A lovely word, mammocks – ‘a scrap, shred, broken or torn piece’ (Oxford English Dictionary) which I owe to a Bookforum review of Ian Sansom’s 2013 book ‘Paper: An Elegy’.
‘Not quite a history, Paper feels more like a commonplace book, one of those predigital scrapbooks of items jotted down for future reference…… a magpie collector of shiny bits of information’ – one of which is that the first fully automated paper machine was set up at Frogmore Mill in Hertfordshire in 1803.
Just over 200 years. Everything before that was hand-made, from all sorts of materials including rags.
‘Paper made by hand from pulped rags has a different texture from machine-made paper manufactured from wood-pulp. Paper usually accounted for at least half the manufacturing cost of a book…. and it figured prominently in advertisements for books since readers cared about the material base of literature – its colour, density and feel to the fingertips.’
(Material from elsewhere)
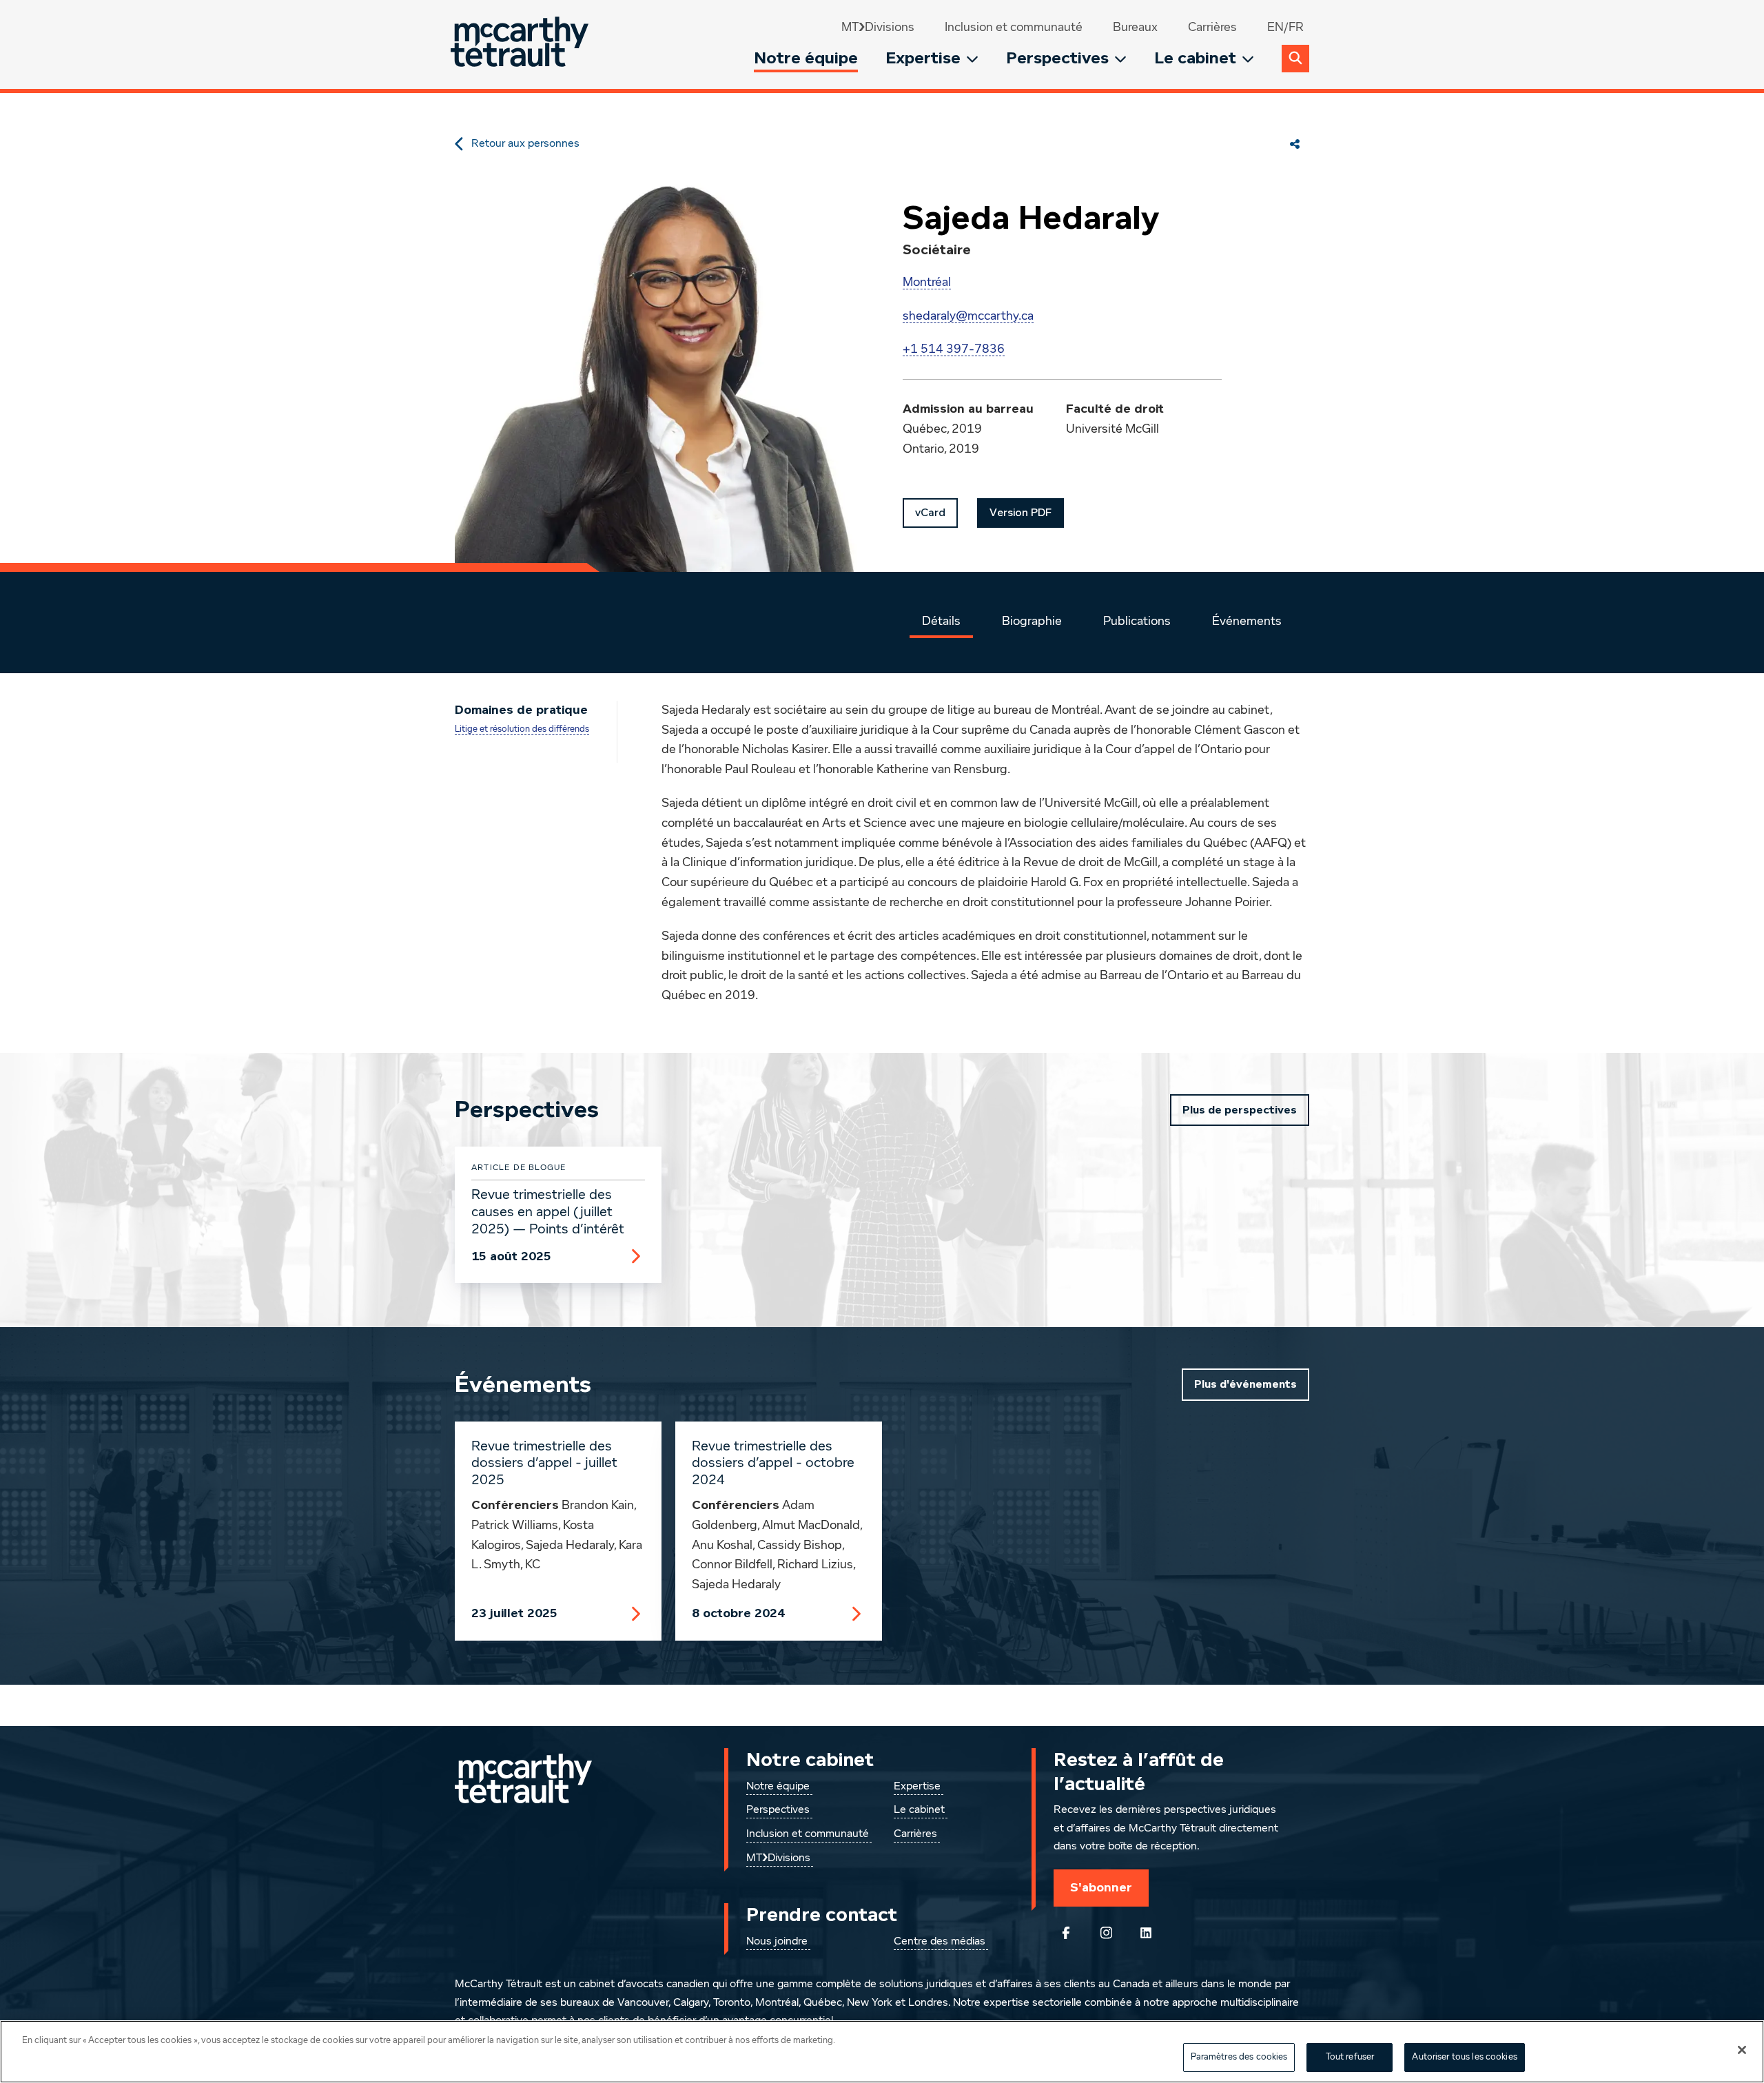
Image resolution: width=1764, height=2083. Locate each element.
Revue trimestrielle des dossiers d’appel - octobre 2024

(The Bookshop of the World: Making and Trading Books in the Dutch Golden Age – Pettergree & der Weduwen)
It still matters to some of us. To many of us, if you count the number of bookbinding and paper making sites on Instagram, like a defiant resistance to an automated world. And as for our machine-made paper, some lasts and some doesn’t, mostly depending on the amount of acid in the mix, since it’s the acid that causes the foxing (spots) and browning. The photo above shows a stack of poetry books, all published in the four years from 1982 to 1985 (the years when I was first buying poetry).Those produced by Bloodaxe, Faber and Carcanet stand up pretty well, still more or less white. Books from Cape and Penguin have on the whole fared far less well: brown, rougher to the touch, more brittle. It remains to be seen which of the current slim volumes will look good in forty years time. They all look great when you buy them.
And as a matter of interest, the books in the stack are, from top to bottom –
Douglas Dunn: Elegies, Faber, 1985.
Elizabeth Jennings: Selected Poems, Carcanet, 1985.
Ken Smith: The Poet Reclining: Bloodaxe, 1982.
Peter Didsbury: The Butchers of Hull, Bloodaxe, 1982.
Carolyn Forche: the country between us, Cape, 1983.
Tony Harrison: Selected Poems, Penguin, 1985.